In various embodiments, the video system 30 may communicate the resultant de-hazed RGB image on the display device 40 or save it to a memory or external storage device for later recall or further processing. Although the operation of FIG. 7 is described with respect to an RGB image, it will be understood that the disclosed operation can be applied to other color spaces as well.



FIGS. 8-10 show an example result of the methods described in the previous sections. FIG. 8 shows an image 800 with smoke captured during a surgical procedure using the endoscope system 1. For example, during an endoscopic procedure, a surgeon may cut tissue 804 with an electrosurgical instrument 802. During this cutting smoke 806 may be generated. This smoke 806 would be captured in the image 800.



FIG. 9 shows a de-hazed image 900, where the image 800 from FIG. 8 was de-hazed was based on a constant atmospheric light value. The image 1000, still somewhat obscured by smoke 806, may include an electrosurgical instrument 802 and tissue 804. For example, in a case where a constant atmospheric light value A was used instead of the atmospheric light matrix A being estimated by the formula used in step 506.



FIG. 10 shows a de-hazed RGB image 1000, de-hazed using the method of FIGS. 5 and 7, as described herein. The de-hazed RGB image 1000 may include an electrosurgical instrument 802 and tissue 804. The method may start with the capture of the image 800 of FIG. 8 during a surgical procedure, as in step 502 using the endoscopic system 1. For example, the image may be approximately 20×20 pixels. Next, the video system 30 determines the dark channel matrix of the image as in step 504. For example, the size of the pixel area Ω(x) may be set to approximately 3×3 pixels.


The determined dark channel matrix of the image of FIG. 8 is used by the video system 30 to estimate the atmospheric light matrix by estimating a maximum value among the minimum color component intensities for each pixel in a pixel area, and multiplying this maximum value by a coefficient (e.g., 0.85) as in step 506. Next, as in step 508 the video system 30 calculates a transmission map (T) according to the dark channel matrix and the estimated atmospheric light matrix.


The transmission map (T) is used in a de-hazing operation as described in FIG. 7. At step 702 the video system 30 converts the RGB image I to a YUV image I-YUV. Next, at step 704 the video system 30 applies the de-hazing operation on channel Y (luma) of the I-YUV image by subtracting the estimated atmospheric light component A(x) from the Y (luma) channel and then dividing this difference by the determined transmission map, creating image I-Y′UV. Finally in step 706, the I-Y′UV image gets converted to a de-hazed RGB image 1000 (see FIG. 10).


The embodiments disclosed herein are examples of the present disclosure and may be embodied in various forms. For instance, although certain embodiments herein are described as separate embodiments, each of the embodiments herein may be combined with one or more of the other embodiments herein. Specific structural and functional details disclosed herein are not to be interpreted as limiting, but as a basis for the claims and as a representative basis for teaching one skilled in the art to variously employ the present disclosure in virtually any appropriately detailed structure.

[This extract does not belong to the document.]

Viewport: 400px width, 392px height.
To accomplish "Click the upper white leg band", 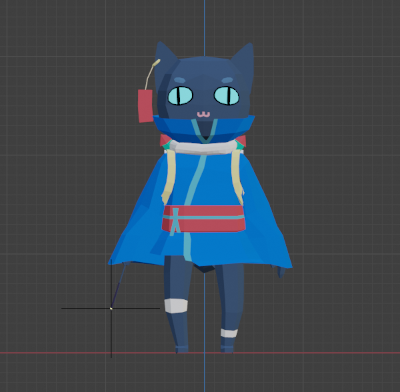I will pyautogui.click(x=176, y=306).
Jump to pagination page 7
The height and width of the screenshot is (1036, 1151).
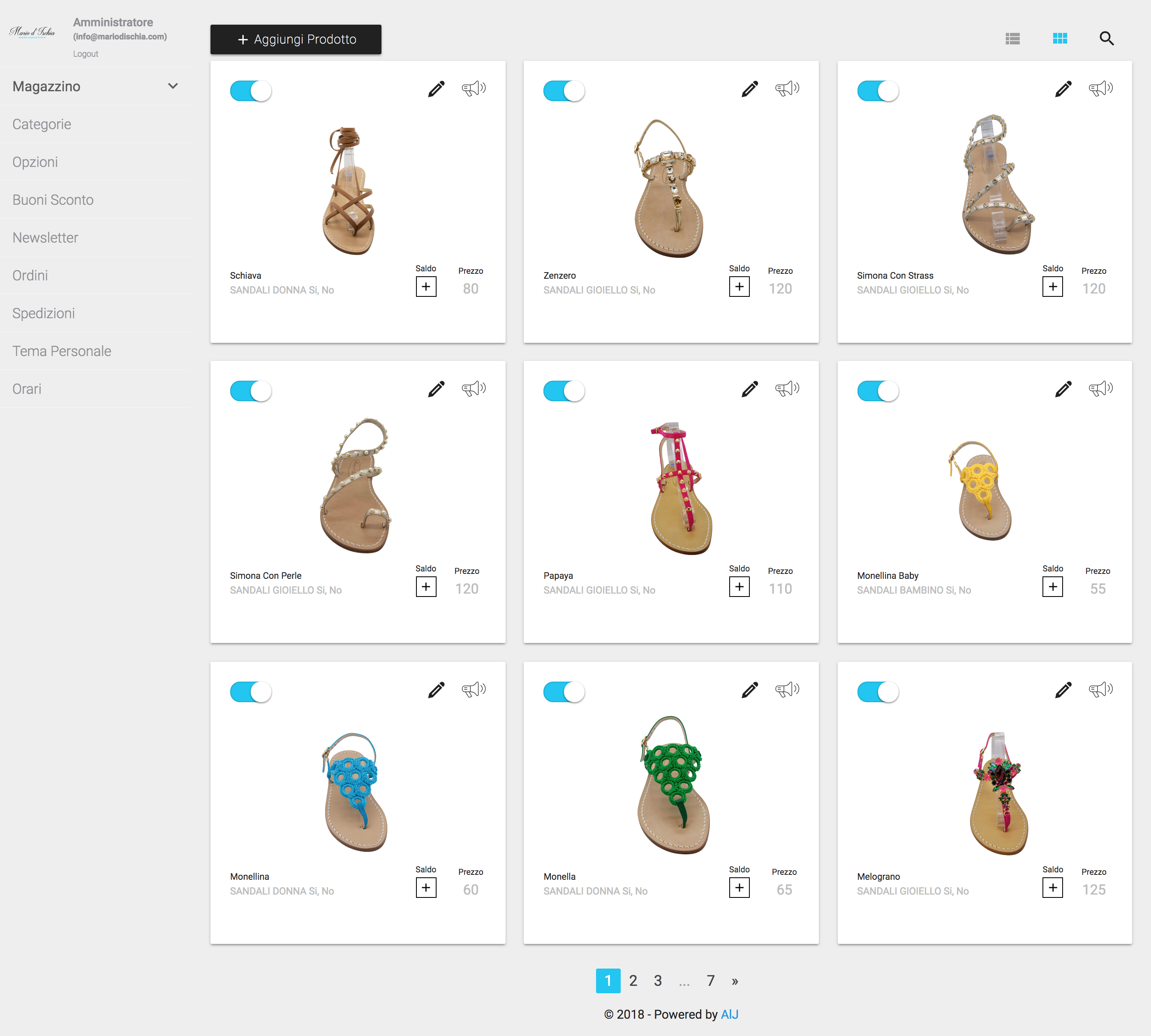coord(710,981)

Like reference numerals may refer to similar or identical elements throughout the description of the figures.


The phrases “in an embodiment,” “in embodiments,” “in some embodiments,” or “in other embodiments” may each refer to one or more of the same or different embodiments in accordance with the present disclosure. A phrase in the form “A or B” means “(A), (B), or (A and B).” A phrase in the form “at least one of A, B, or C” means “(A); (B); (C); (A and B); (A and C); (B and C); or (A, B, and C).” The term “clinician” may refer to a clinician or any medical professional, such as a doctor, nurse, technician, medical assistant, or the like, performing a medical procedure.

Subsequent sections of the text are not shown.